Aufgaben:
A – Gib den Abschnitt aus dem Text zum G8-Gipfel von „Das hat unmittelbar“ bis einschließlich „wirklich überbrückt werden.“ wortgetreu wieder.
B – Führe den Text zum G8-Gipfel im Anschluss an seinen letzten Satz fort.
***** Vorliegender Text
Das hat unmittelbar mit einem der zentralen Themen des G8-Treffens zu tun, der Energiesicherheit. Während die USA und ein großer Teil Europas darunter die Öffnung der Energiemärkte und die Ausweitung der Energiearten verstehen, ist Russland vor allem bestrebt, seine Rolle als Energielieferant beizubehalten. Die hier zu Tage tretenden Interessengegensätze können auf dem Gipfel denn auch nur durch wohlklingende Kompromissformeln übertüncht, aber nicht wirklich überbrückt werden.

Die G8-Regierungschefs sowie der finnische Ministerpräsident Vanhanen und EU-Kommissionspräsident Barroso. In einer gemeinsamen Erklärung fordern die Regierungschefs von der Hamas und der Hisbollah die Freilassung der gefangenen Soldaten und das Ende der Angriffe, worauf Israel seine Angriffe auf den Libanon einstellen und die gefangenen Minister und Abgeordneten freilassen solle. Foto: g8russia.ru

Die Bereitschaft zur Zusammenarbeit wird sich nicht zuletzt an dem Umgang mit der russischen WTO-Mitgliedschaft festmachen. Seit 13 Jahren verhandelt das Land darüber. Die USA gehören zu den drei Ländern, die eine Aufnahme bisher blockieren. Im Vorfeld des Gipfels drohte der Streit zu eskalieren, auch jetzt ist die US-Regierung offenbar nicht willens, einen Beitritt zu unterstützen.
**********
***** Auflistung
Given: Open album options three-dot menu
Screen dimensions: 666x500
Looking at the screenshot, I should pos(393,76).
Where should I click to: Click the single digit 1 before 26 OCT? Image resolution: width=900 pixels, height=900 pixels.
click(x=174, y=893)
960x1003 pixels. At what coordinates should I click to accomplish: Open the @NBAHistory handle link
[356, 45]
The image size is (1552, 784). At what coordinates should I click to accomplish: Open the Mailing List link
**********
***** Auflistung
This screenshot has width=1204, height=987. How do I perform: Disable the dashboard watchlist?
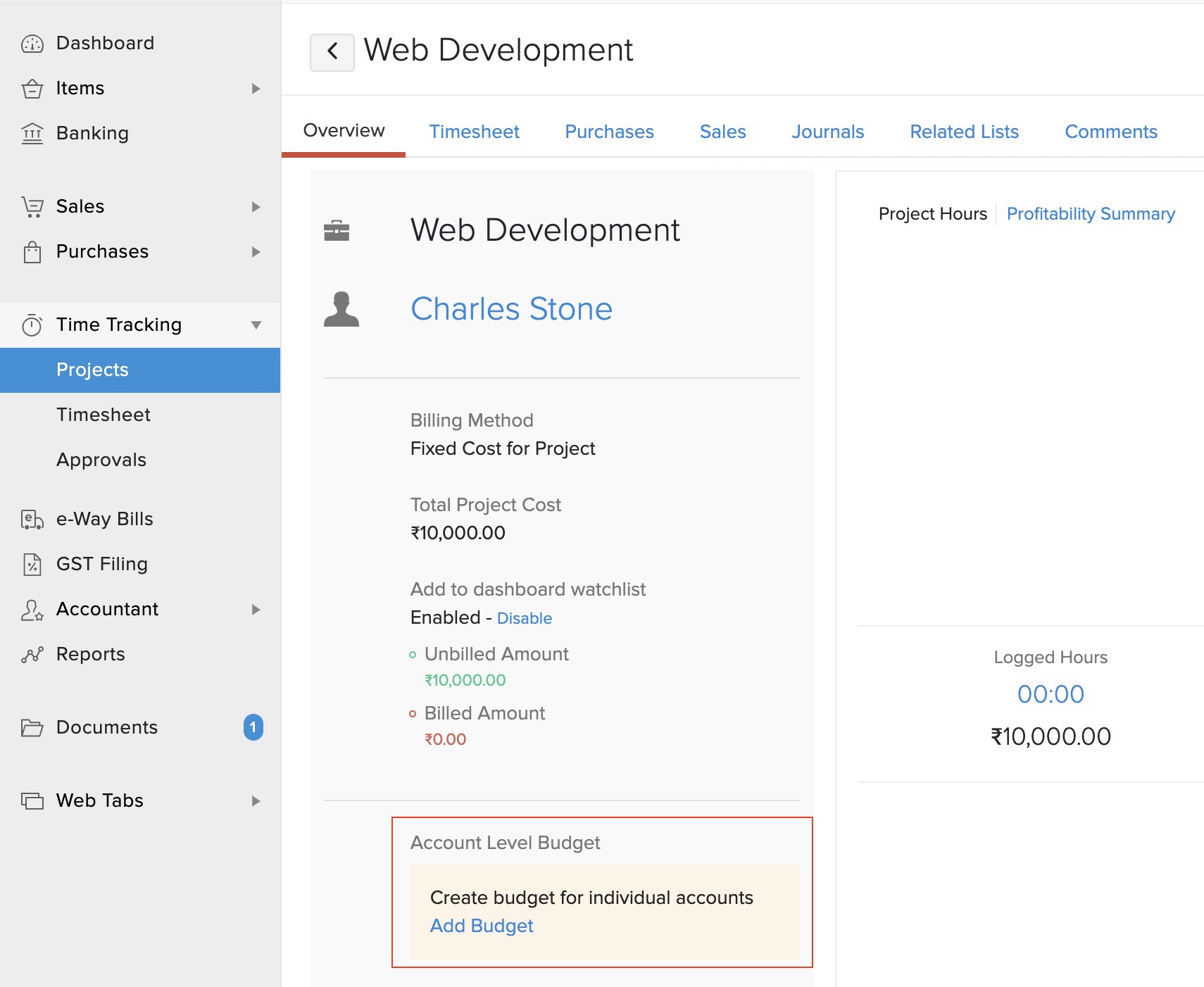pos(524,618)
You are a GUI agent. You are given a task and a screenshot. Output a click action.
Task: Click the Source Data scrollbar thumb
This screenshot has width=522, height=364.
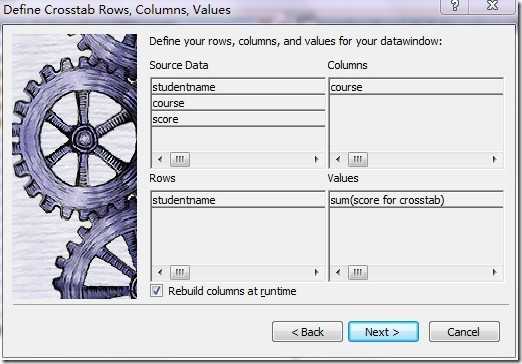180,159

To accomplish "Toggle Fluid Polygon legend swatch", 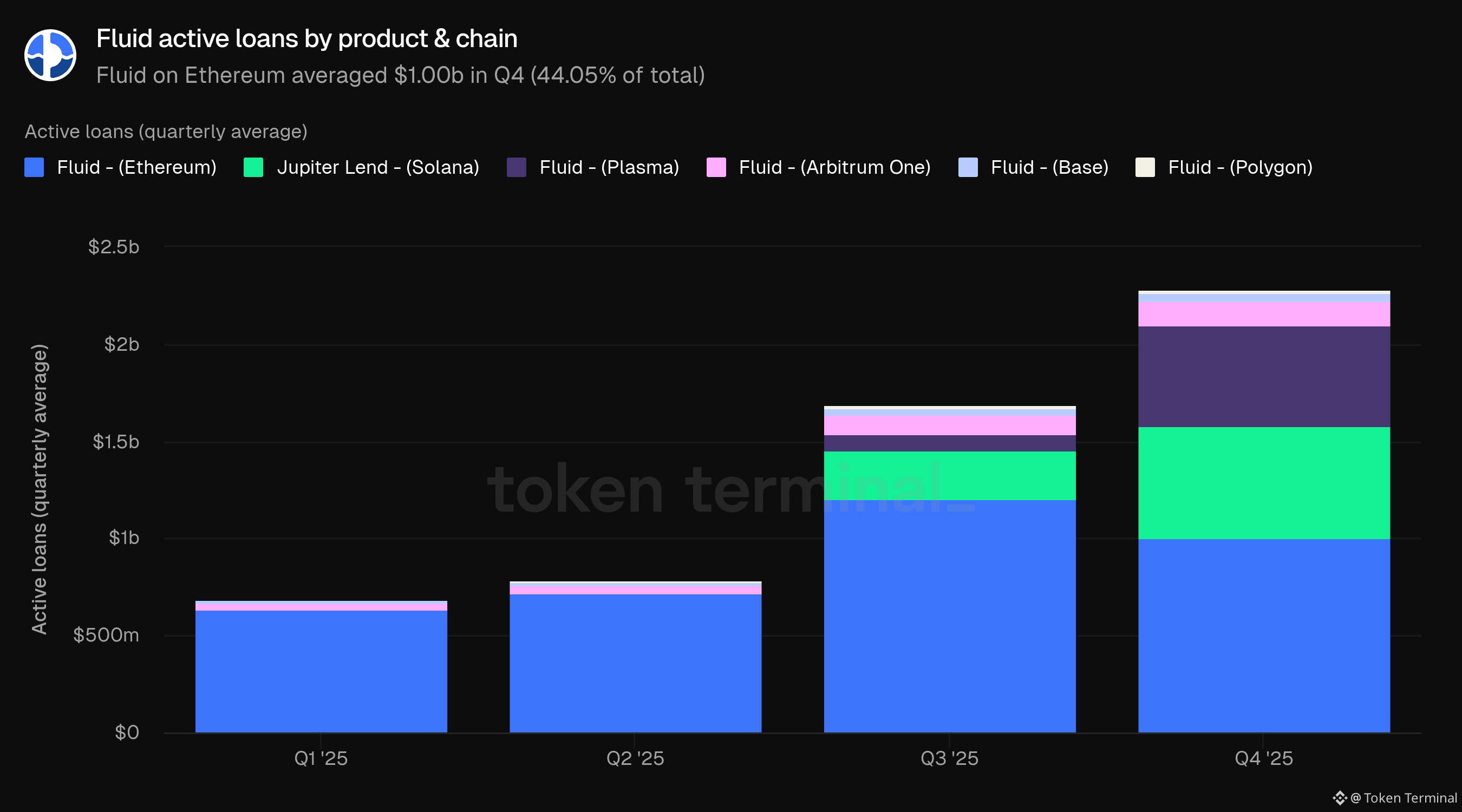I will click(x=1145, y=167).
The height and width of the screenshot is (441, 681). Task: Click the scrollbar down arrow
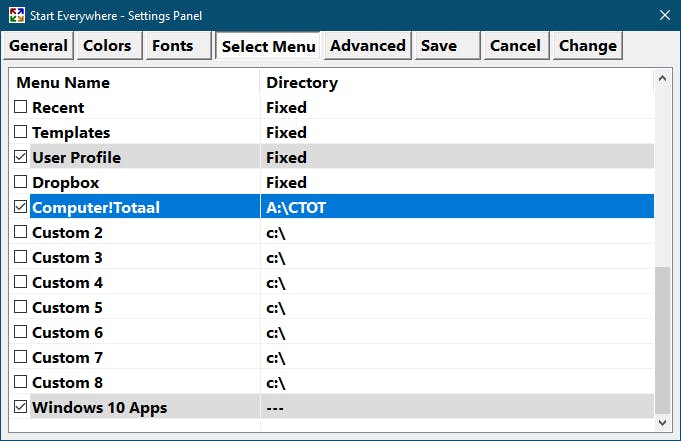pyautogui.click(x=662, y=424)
**********
***** Auflistung
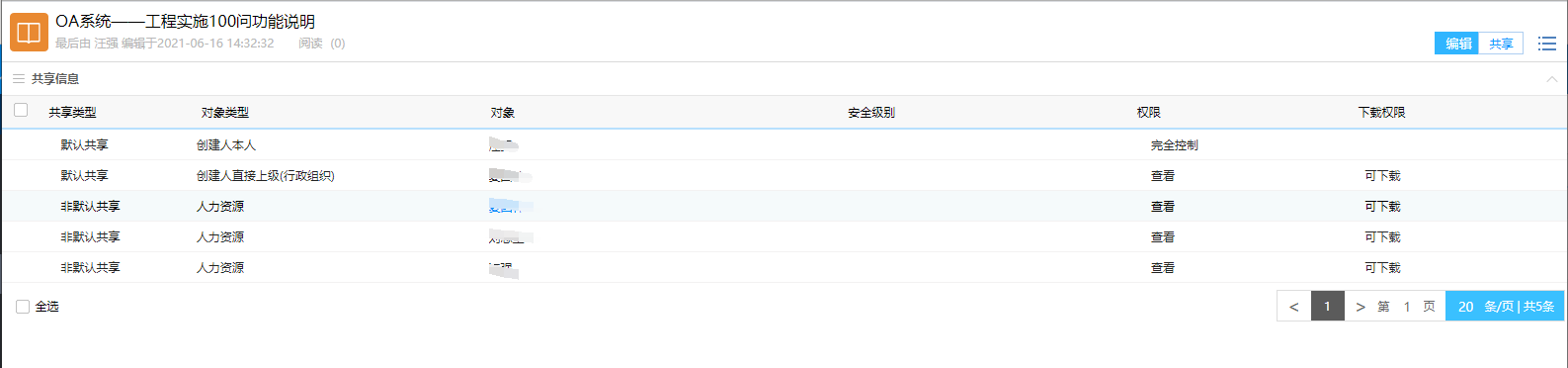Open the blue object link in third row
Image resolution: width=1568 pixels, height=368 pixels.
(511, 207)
**********
Lösungen:
A –
Das hat unmittelbar mit einem der zentralen Themen des G8-Treffens zu tun, der Energiesicherheit. Während die USA und ein großer Teil Europas darunter die Öffnung der Energiemärkte und die Ausweitung der Energiearten verstehen, ist Russland vor allem bestrebt, seine Rolle als Energielieferant beizubehalten. Die hier zu Tage tretenden Interessengegensätze können auf dem Gipfel denn auch nur durch wohlklingende Kompromissformeln übertüncht, aber nicht wirklich überbrückt werden.

B –
Demokratiefragen nicht vorrangig

Doch ausgerechnet auf einem Gebiet, das vielen Menschenrechtlern sehr am Herzen liegt, braucht Russland auch auf dem Gipfel kaum substantielle Kritik fürchten. Es geht um die Frage von Demokratie und Menschenrechten. Die Zusammenarbeit im internationalen Kampf gegen den Terror läuft weiterhin hervorragend. Die USA werden auch alles unterlassen, was diese einzige wirklich erfolgreiche Kooperation zwischen den G8-Staaten gefährden könnte. In der Erklärung ist man sich denn auch im Kampf gegen den Terrorismus einig, die Ursachen werden aber nicht thematisiert.

Russland hat zudem einiges gelernt, was den Umgang mit den verschiedenen Oppositionskräften betrifft. Das sollte sich beim Gipfel wieder einmal zeigen. Die städtischen Behörden von Petersburg hatten für ein Meeting der russischen Sozialforumsbewegung das Kirow-Stadion kostenlos zur Verfügung gestellt. Von Anfang gab es von Seiten der Gipfelgegner Kritik an dem Ort, weil er weit von der Petersburger Innenstadt entfernt und leicht zu kontrollieren ist.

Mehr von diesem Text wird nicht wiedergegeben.